■ **REQUIREMENT A**
Format the listing below as a Markdown table with the columns Row and Line. Start at the listing's first line, end at the line containing "coordinates (1224, 612).", and omit blank lines.

■ **SELECTED EXTRACT**
"""

The app, which describes itself as “a safe space to meet and chat with new friends around the world,” reportedly has a core user base of 13- to 21-year-olds and aims to build “connections” among those users. However, multiple reports have criticized the app as a place where cybercriminals prey on young subscribers.

Wizz was removed from Apple’s App Store and Google Play in late January after the National Center on Sexual Exploitation (NCSE) raised concerns over alleged sextortion scams that were occurring on the platform. According to the FBI, sextortion is a cybercrime in which an adult convinces kids or teenagers to send them explicit images online. There can also be a financial element to it wherein the adult leverages the photos as blackmail to receive money, usually through the forms of gift cards, wire transfers or cryptocurrency.

Wizz has since been reinstated on the App Store and currently ranks in the top 20 social networking apps.

In another report, the Network Contagion Research Institute (NCRI) also named Wizz along with Snapchat and Instagram as apps where cybercriminal groups were allegedly targeting their victims. In September 2023, the app, which was founded in 2019, reported it had 1.5 million daily active users.

Wizz allows its users to scroll through profiles of other people to bond over common interests. Profiles feature a photo, first name, age, state and zodiac sign. Users, who go through an age-verification process on the app, can only connect with others who are either one year older or one year younger than them.

Some publications, including the NCRI study, have described Wizz as “Tinder-like,” referring to the popular dating app that encourages users to swipe on potential partners to start a conversation, but a representative from Wizz who spoke to Yahoo News dismissed the comparison.

Wizz highlights in-app safety measures. Are they enough?

A Wizz representative pointed Yahoo News to the app’s safety guards, which in addition to age-verification technology, include written and visual content moderation and a 20-person team dedicated to addressing user-flagged content in real time.

To make an account, users have to submit to mandatory biometric age verification with a live scan of their face that must match the photo they are uploading for their profiles. (There is no official age cap to join Wizz.) More and more online platforms have started to employ similar age verification processes, including Roblox, the user-generated gaming platform. Yoti, the facial analysis service that Wizz, Facebook and Instagram use, reported in 2023 that it can estimate that people between 13 and 17 are “under 25” with 99.93% accuracy.

But that’s the problem, argues Christine Elgersma, an editor at Common Sense Media who reviews social media apps to help parents and educators understand what children are using. She told Yahoo News that none of these age-verification systems are perfect and that there are plenty of ways to circumvent the age restrictions.

“Using other pictures for your profile or being consistent and using the same [fake] photo for your profile and age verification plus whatever else you might include, I would imagine it wouldn’t trigger any red flags,” she said.

Wizz did not respond to a request from Yahoo News to verify user and ad-targeting demographics.

“Even if they’re not older adults who are somehow circumventing the system, even that age gap — if there’s a mistake, it’s a big age difference,” she told Yahoo News. “Parents should not just say, ‘Oh, great, there’s this AI system in place so it must be safe’ because that is not true.”

"""

■ **MATERIAL SUPPLIED**
"""

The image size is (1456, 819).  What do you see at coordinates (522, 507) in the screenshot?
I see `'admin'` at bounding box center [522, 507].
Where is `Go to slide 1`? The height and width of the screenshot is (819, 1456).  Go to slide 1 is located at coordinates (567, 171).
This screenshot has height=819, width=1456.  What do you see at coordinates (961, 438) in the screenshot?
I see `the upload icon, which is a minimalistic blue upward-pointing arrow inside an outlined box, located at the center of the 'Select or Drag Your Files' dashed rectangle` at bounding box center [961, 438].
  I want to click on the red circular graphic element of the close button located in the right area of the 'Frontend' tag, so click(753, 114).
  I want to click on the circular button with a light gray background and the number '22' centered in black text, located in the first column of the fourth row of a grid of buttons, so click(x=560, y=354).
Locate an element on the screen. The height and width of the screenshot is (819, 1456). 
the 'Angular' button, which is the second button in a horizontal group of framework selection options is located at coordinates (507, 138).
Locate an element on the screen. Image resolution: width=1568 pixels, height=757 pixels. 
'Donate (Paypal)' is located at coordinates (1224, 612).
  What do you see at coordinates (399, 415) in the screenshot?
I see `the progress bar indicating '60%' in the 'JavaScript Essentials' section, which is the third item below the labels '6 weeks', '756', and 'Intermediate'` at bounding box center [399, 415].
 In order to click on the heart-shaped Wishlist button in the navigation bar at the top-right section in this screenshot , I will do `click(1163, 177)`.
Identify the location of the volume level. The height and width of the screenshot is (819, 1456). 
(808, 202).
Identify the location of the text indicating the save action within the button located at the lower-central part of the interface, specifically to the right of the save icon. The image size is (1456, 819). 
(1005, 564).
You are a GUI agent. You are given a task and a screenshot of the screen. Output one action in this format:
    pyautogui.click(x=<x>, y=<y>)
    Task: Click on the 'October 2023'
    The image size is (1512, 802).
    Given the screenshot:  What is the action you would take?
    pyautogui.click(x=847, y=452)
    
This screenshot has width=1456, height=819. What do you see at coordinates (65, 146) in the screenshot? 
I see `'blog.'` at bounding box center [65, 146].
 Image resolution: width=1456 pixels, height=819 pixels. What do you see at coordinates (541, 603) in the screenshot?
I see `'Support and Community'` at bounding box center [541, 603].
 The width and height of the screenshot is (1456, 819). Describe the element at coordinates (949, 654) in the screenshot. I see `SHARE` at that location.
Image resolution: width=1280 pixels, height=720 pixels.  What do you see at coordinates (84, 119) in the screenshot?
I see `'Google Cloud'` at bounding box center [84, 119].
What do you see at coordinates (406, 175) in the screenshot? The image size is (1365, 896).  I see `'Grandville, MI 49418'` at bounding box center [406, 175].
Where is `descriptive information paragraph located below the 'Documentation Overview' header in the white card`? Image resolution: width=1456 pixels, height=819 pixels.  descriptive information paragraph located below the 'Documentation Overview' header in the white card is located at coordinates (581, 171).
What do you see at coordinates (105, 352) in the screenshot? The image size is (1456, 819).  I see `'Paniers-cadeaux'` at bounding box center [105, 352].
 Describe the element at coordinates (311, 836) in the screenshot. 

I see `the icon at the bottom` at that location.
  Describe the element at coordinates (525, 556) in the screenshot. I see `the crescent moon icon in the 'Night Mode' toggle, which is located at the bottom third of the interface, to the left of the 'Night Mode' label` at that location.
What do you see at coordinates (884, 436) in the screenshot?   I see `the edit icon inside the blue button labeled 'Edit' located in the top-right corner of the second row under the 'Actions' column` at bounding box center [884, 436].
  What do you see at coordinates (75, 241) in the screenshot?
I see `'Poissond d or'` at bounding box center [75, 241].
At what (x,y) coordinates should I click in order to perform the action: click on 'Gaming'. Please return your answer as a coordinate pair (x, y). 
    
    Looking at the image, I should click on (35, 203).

"""

■ **REQUIREMENT B**
In the Wizz app article, how many daily active users did the app report in September 2023?

■ **RESULT A**
| Row | Line |
|---|---|
| 1 | The image size is (1456, 819).  What do you see at coordinates (522, 507) in the screenshot? |
| 2 | I see `'admin'` at bounding box center [522, 507]. |
| 3 | Where is `Go to slide 1`? The height and width of the screenshot is (819, 1456).  Go to slide 1 is located at coordinates (567, 171). |
| 4 | This screenshot has height=819, width=1456.  What do you see at coordinates (961, 438) in the screenshot? |
| 5 | I see `the upload icon, which is a minimalistic blue upward-pointing arrow inside an outlined box, located at the center of the 'Select or Drag Your Files' dashed rectangle` at bounding box center [961, 438]. |
| 6 |   I want to click on the red circular graphic element of the close button located in the right area of the 'Frontend' tag, so click(753, 114). |
| 7 |   I want to click on the circular button with a light gray background and the number '22' centered in black text, located in the first column of the fourth row of a grid of buttons, so click(x=560, y=354). |
| 8 | Locate an element on the screen. The height and width of the screenshot is (819, 1456).  |
| 9 | the 'Angular' button, which is the second button in a horizontal group of framework selection options is located at coordinates (507, 138). |
| 10 | Locate an element on the screen. Image resolution: width=1568 pixels, height=757 pixels.  |
| 11 | 'Donate (Paypal)' is located at coordinates (1224, 612). |

■ **RESULT B**
1.5 million daily active users.